Second, I have so much time to become Elle.
Four years from now, maybe I will be on a plane to Switzerland, or celebrating my acceptance to Harvard Law, or I could be just as lost as I am now, but no matter where I end up I will always remember what Elle taught me.
“It is with passion, courage of conviction, and strong sense of self that we take our next steps into the world, remembering that first impressions are not always correct, you must always have faith in people, and most importantly, you must always have faith in yourself.”
Congratulations Class of 2004 2017. We did it!
Different senior column possibility!!!!
Applying for college has the unique quality of making you think about all of the things you could have done differently.

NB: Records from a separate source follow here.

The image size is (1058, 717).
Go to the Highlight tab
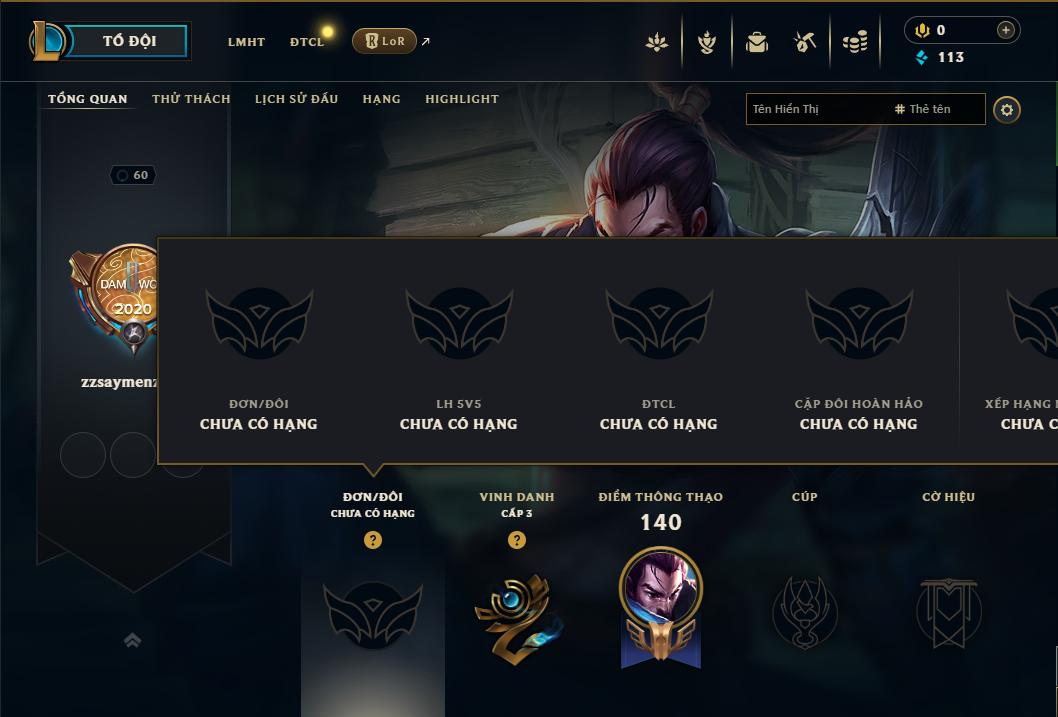point(462,99)
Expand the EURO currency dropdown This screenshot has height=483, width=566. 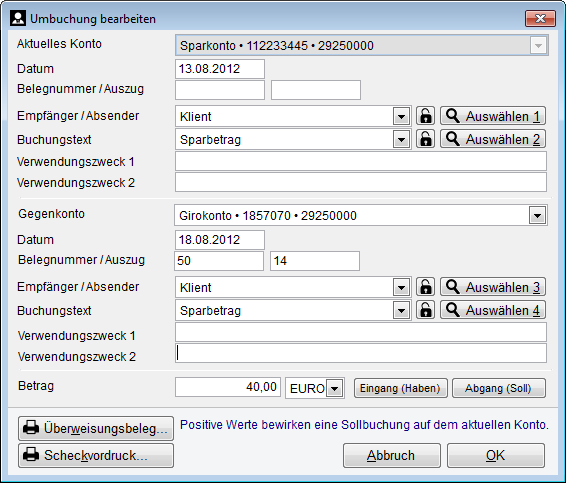(335, 388)
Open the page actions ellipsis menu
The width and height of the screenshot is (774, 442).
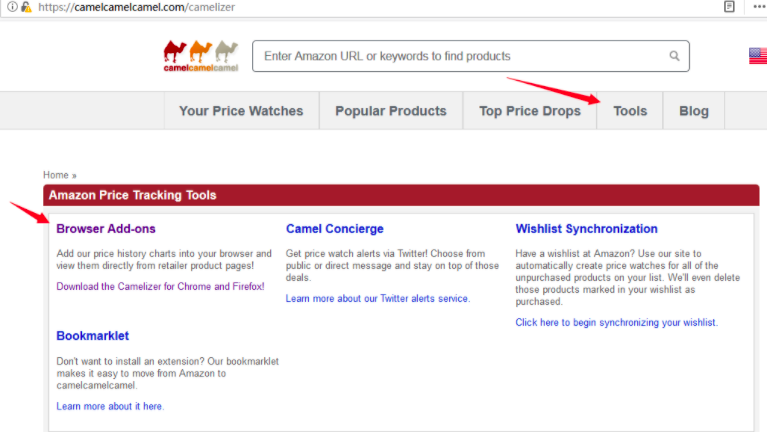[759, 6]
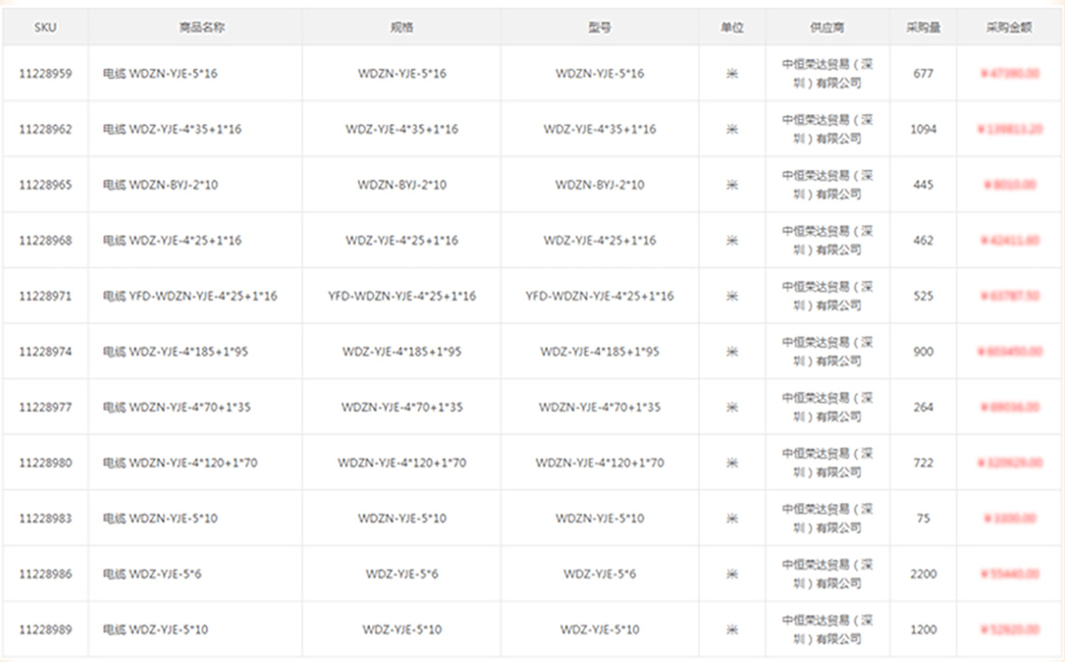Click the 采购量 column header
Image resolution: width=1065 pixels, height=662 pixels.
click(x=923, y=27)
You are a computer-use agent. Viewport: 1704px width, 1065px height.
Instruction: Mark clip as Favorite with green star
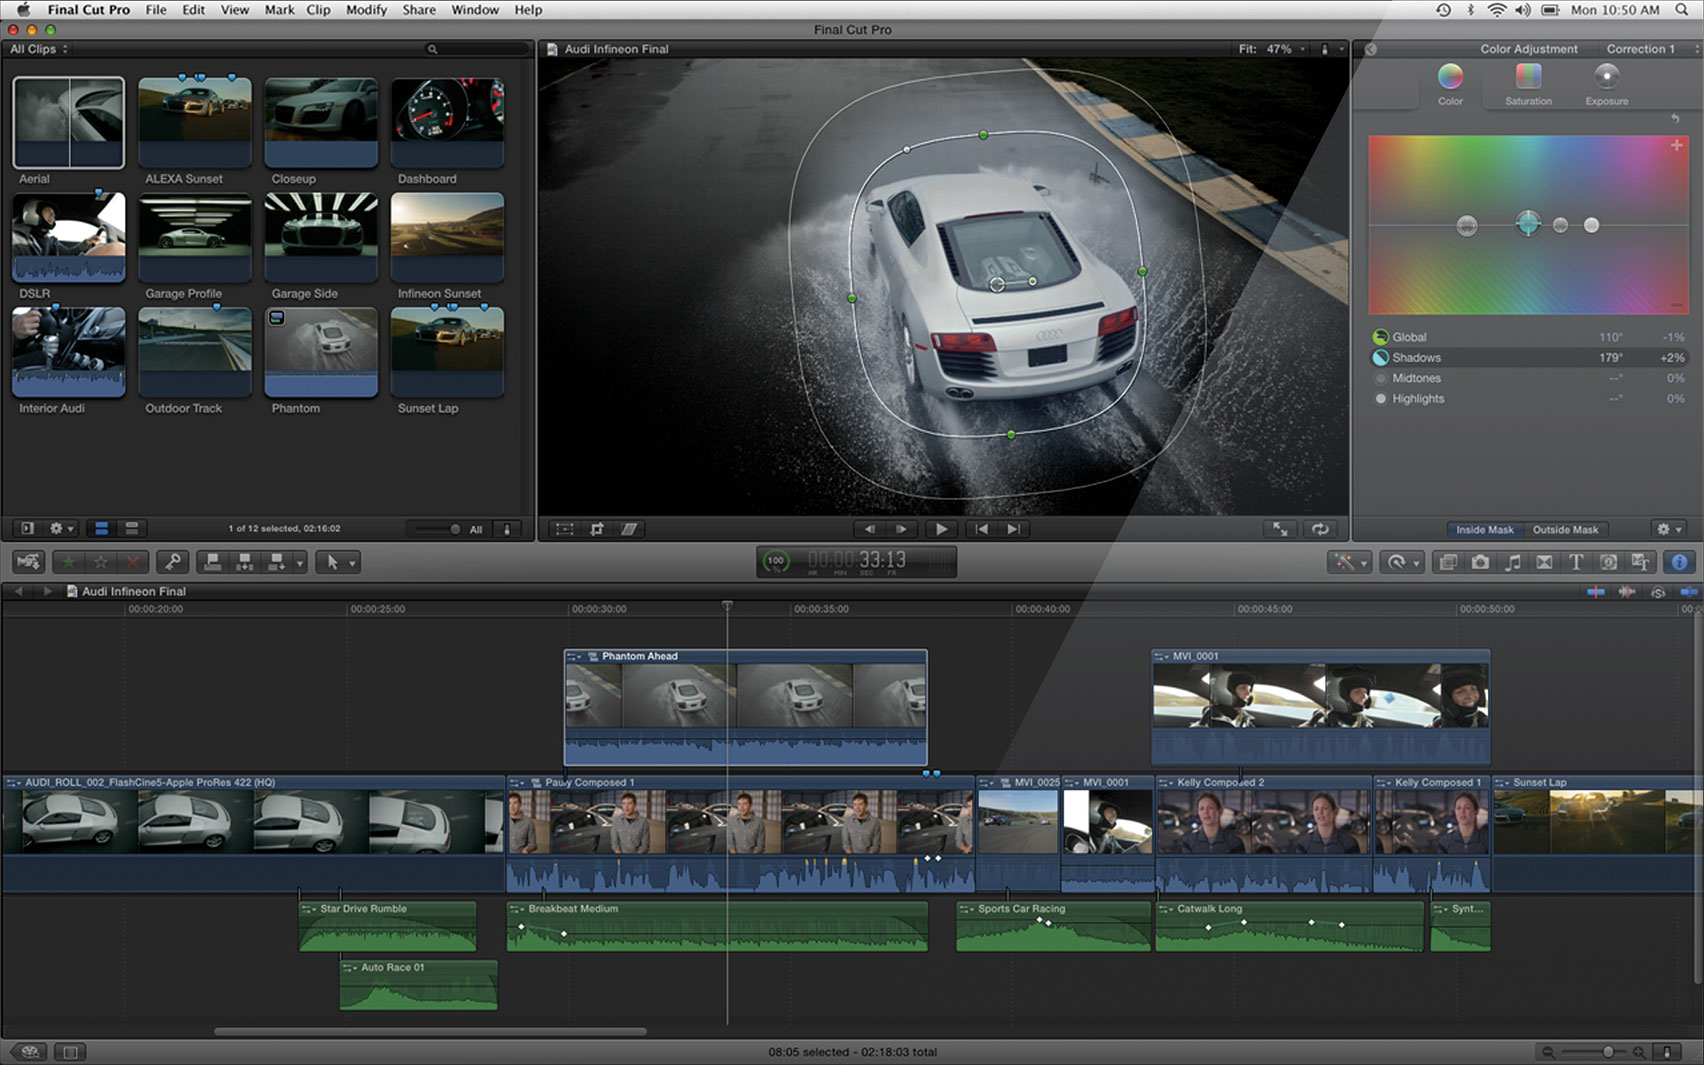(69, 562)
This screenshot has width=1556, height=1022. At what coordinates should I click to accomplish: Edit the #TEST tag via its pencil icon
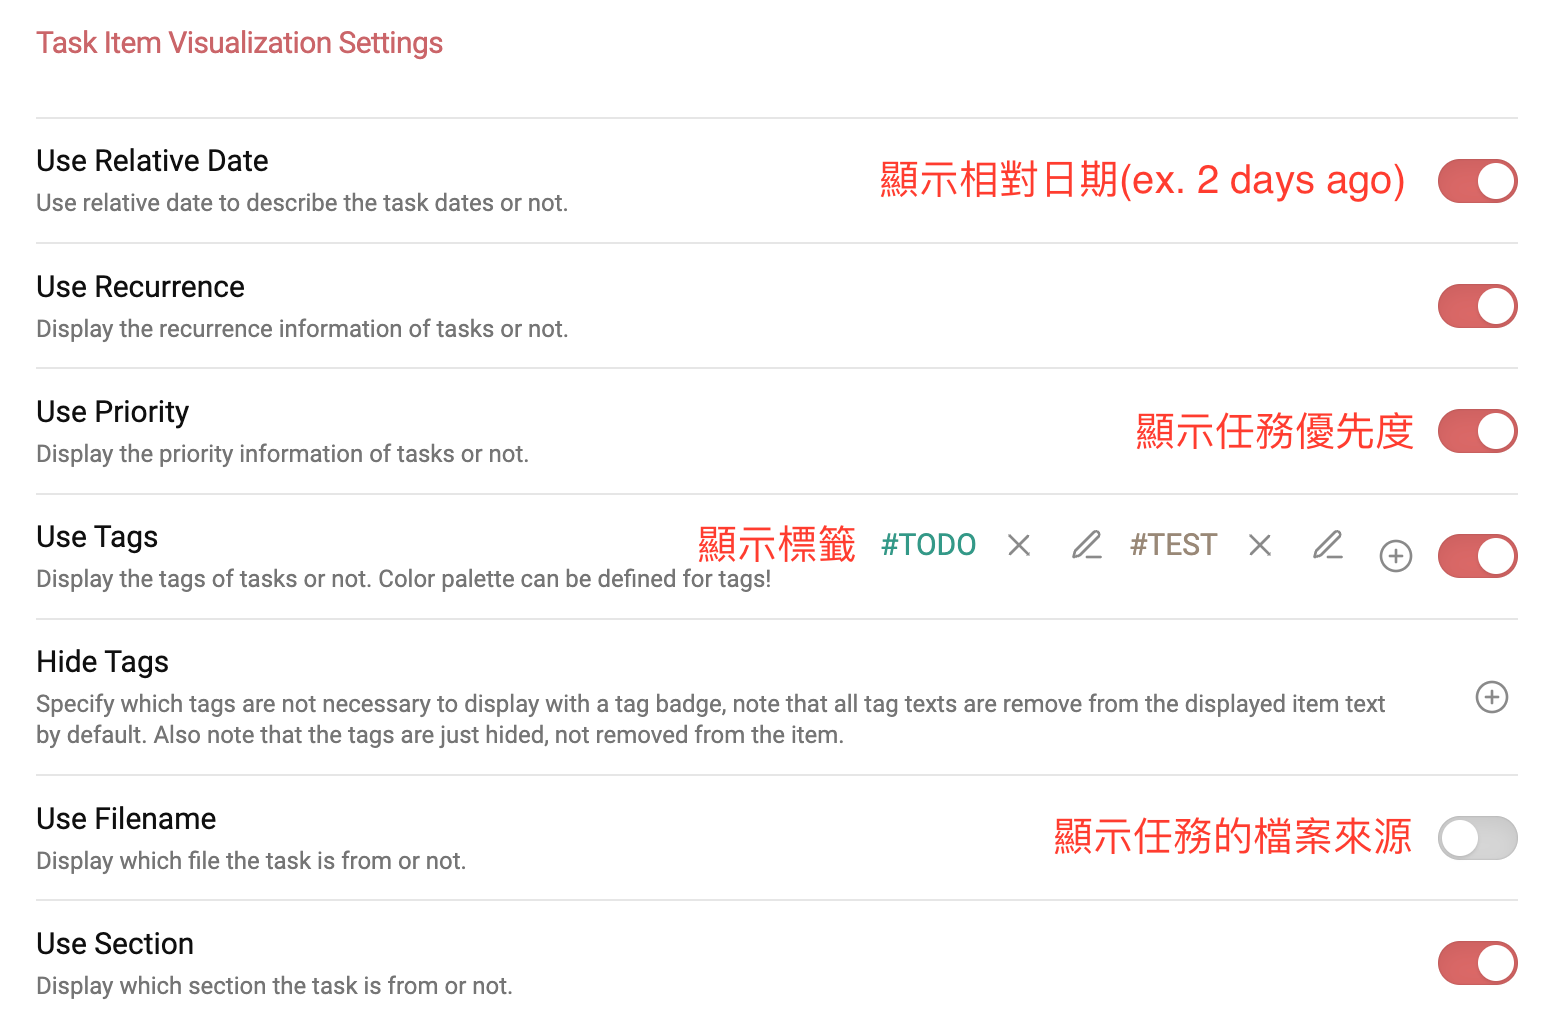coord(1328,545)
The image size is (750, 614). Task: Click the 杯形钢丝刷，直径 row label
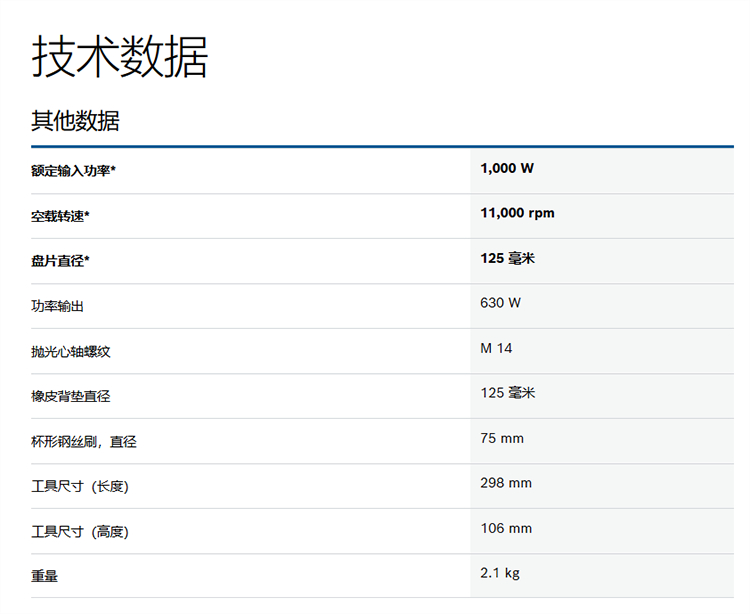84,441
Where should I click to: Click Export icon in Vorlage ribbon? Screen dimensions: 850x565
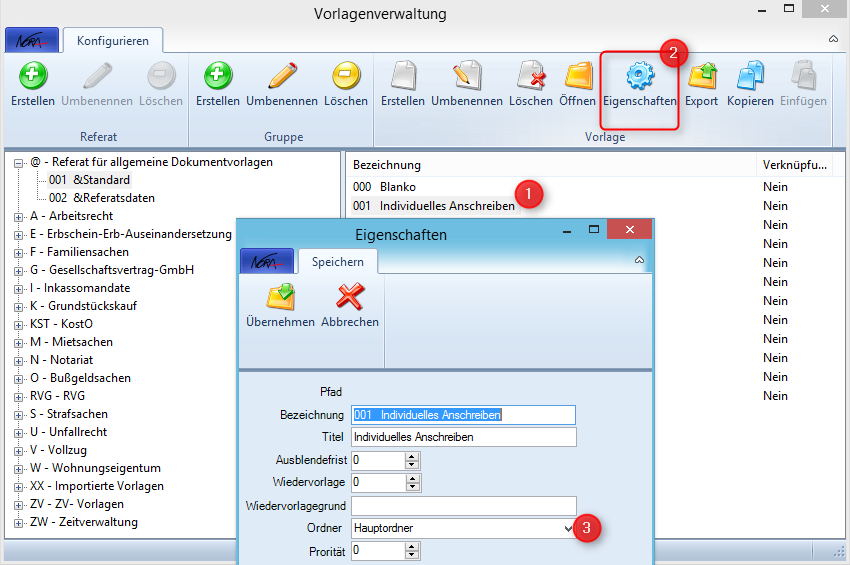[701, 77]
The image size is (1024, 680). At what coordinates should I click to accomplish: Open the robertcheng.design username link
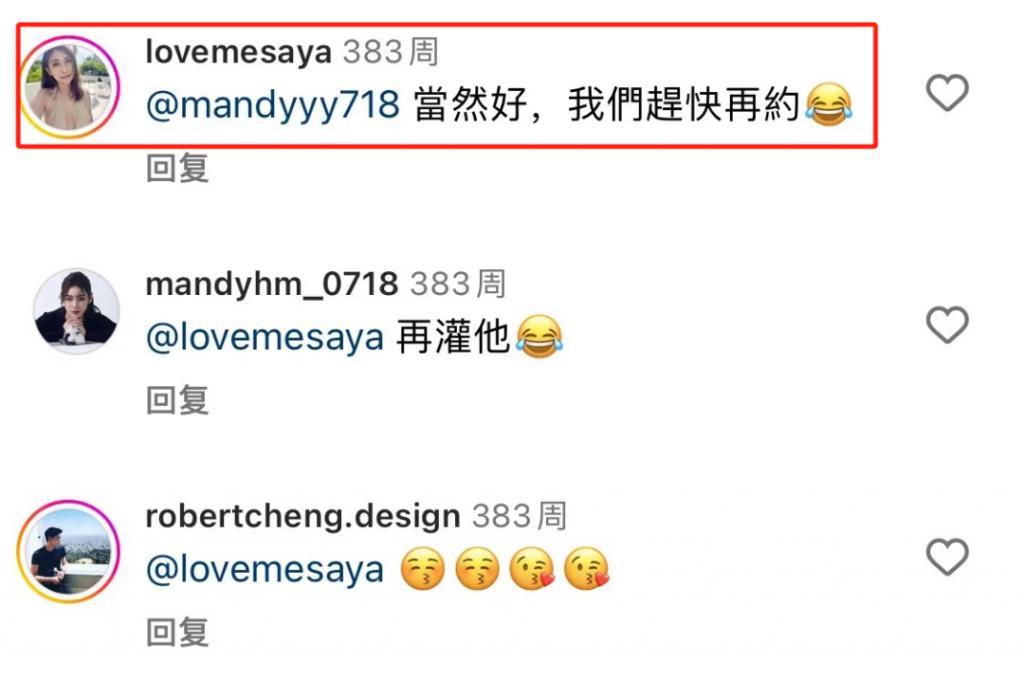pyautogui.click(x=302, y=516)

Staring at a laundry list of the things you’ve done with your life for the better part of four years on an 8.5×11 inch PDF can only be described as underwhelming.
For me, I thought about how much more I could have done. I could have volunteered more, joined more clubs, sought out more leadership positions, travelled more, done an exotic summer internship, or quite frankly, just done anything to make myself slightly more interesting than an upper class white girl humble-bragging about the unremarkable things she did throughout high school.
On the other hand, there’s someone far more interesting than I who spent all of their time doing exactly what I thought I should have been doing and still didn’t end up where they wanted to be.
Had I done all of the things that I told myself I should have, I wouldn’t have been able to enjoy the things that you can’t list on a college application, like screaming at the contestants on Jeopardy when they don’t know the answer to a question with my family on weeknights, or being able to go to “Susan’s house” when really I was going to Lake Michigan to celebrate the summer solstice.
As time progressed and more distance was placed between me and that November 1st deadline, I continued thinking about other things I wish I had done beyond filling my time with banal resume builders. I should have gone to more football games or been more personable, maybe I should have indulged in the clichés of the high school experience.
The beautiful thing is that I could have lived out either of these two possibilities and still been perfectly happy at the end of my high school career. Likely, high school will be the least important thing you ever do in your life.